• [YOUR INSTRUCTIONS]: Copy each of the following rows exactly as it appears, keeping every character and line break unchanged.

• [EXERCISE DATA]:

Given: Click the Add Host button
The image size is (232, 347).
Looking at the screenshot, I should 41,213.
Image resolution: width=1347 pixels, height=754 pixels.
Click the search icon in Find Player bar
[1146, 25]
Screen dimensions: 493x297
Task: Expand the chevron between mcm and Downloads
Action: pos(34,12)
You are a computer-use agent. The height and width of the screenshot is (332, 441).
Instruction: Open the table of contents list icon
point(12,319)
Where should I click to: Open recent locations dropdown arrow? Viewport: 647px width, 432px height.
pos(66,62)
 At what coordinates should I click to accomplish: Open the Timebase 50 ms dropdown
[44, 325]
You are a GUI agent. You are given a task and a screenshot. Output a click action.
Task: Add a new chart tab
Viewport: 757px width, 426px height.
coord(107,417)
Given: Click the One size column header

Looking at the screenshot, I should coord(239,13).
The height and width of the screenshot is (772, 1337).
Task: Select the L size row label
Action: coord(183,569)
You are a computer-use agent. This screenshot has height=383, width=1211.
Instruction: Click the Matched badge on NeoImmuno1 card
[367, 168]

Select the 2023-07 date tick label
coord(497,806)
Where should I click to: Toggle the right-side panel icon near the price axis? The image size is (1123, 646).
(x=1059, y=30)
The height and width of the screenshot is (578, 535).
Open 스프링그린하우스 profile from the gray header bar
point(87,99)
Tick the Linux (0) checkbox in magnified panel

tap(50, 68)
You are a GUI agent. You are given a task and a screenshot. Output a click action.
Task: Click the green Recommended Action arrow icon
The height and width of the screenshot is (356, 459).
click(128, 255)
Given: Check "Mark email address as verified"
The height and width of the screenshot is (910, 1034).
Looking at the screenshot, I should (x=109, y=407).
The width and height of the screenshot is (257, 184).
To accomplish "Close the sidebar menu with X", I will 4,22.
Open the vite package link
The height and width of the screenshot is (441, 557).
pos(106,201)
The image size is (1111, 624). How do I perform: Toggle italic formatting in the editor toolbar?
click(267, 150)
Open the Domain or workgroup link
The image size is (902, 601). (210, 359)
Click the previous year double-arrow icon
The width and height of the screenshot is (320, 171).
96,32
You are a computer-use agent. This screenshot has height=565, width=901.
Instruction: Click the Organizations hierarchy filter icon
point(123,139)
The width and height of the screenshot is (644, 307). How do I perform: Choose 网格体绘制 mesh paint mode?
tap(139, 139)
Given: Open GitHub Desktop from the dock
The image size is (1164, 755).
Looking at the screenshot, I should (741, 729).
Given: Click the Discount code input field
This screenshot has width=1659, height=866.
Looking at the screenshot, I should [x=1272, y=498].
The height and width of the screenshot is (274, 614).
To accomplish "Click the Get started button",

• [RESULT OF THIS TASK]:
Given: Click the Add Host button
The image size is (232, 347).
Looking at the screenshot, I should 41,213.
Image resolution: width=1347 pixels, height=754 pixels.
Click the search icon in Find Player bar
[1146, 25]
Screen dimensions: 493x297
Task: Expand the chevron between mcm and Downloads
Action: pos(34,12)
You are a computer-use agent. The height and width of the screenshot is (332, 441).
Instruction: Open the table of contents list icon
point(12,319)
Where should I click to: Open recent locations dropdown arrow? Viewport: 647px width, 432px height.
pos(66,62)
 At what coordinates should I click to accomplish: Open the Timebase 50 ms dropdown
[44, 325]
You are a GUI agent. You are given a task and a screenshot. Output a click action.
Task: Add a new chart tab
Viewport: 757px width, 426px height.
coord(107,417)
Given: Click the One size column header

Looking at the screenshot, I should coord(239,13).
The height and width of the screenshot is (772, 1337).
Task: Select the L size row label
Action: coord(183,569)
You are a computer-use agent. This screenshot has height=383, width=1211.
Instruction: Click the Matched badge on NeoImmuno1 card
[367, 168]

Select the 2023-07 date tick label
coord(497,806)
Where should I click to: Toggle the right-side panel icon near the price axis? The image size is (1123, 646).
(x=1059, y=30)
The height and width of the screenshot is (578, 535).
Open 스프링그린하우스 profile from the gray header bar
point(87,99)
Tick the Linux (0) checkbox in magnified panel

tap(50, 68)
You are a GUI agent. You are given a task and a screenshot. Output a click action.
Task: Click the green Recommended Action arrow icon
The height and width of the screenshot is (356, 459).
click(128, 255)
Given: Check "Mark email address as verified"
The height and width of the screenshot is (910, 1034).
Looking at the screenshot, I should (x=109, y=407).
The width and height of the screenshot is (257, 184).
To accomplish "Close the sidebar menu with X", I will 4,22.
Open the vite package link
The height and width of the screenshot is (441, 557).
pos(106,201)
The image size is (1111, 624). How do I perform: Toggle italic formatting in the editor toolbar?
click(267, 150)
Open the Domain or workgroup link
The image size is (902, 601). (210, 359)
Click the previous year double-arrow icon
The width and height of the screenshot is (320, 171).
96,32
You are a computer-use agent. This screenshot has height=565, width=901.
Instruction: Click the Organizations hierarchy filter icon
point(123,139)
The width and height of the screenshot is (644, 307). How do I perform: Choose 网格体绘制 mesh paint mode?
tap(139, 139)
Given: Open GitHub Desktop from the dock
The image size is (1164, 755).
Looking at the screenshot, I should (741, 729).
Given: Click the Discount code input field
This screenshot has width=1659, height=866.
Looking at the screenshot, I should [x=1272, y=498].
The height and width of the screenshot is (274, 614).
To accomplish "Click the Get started button",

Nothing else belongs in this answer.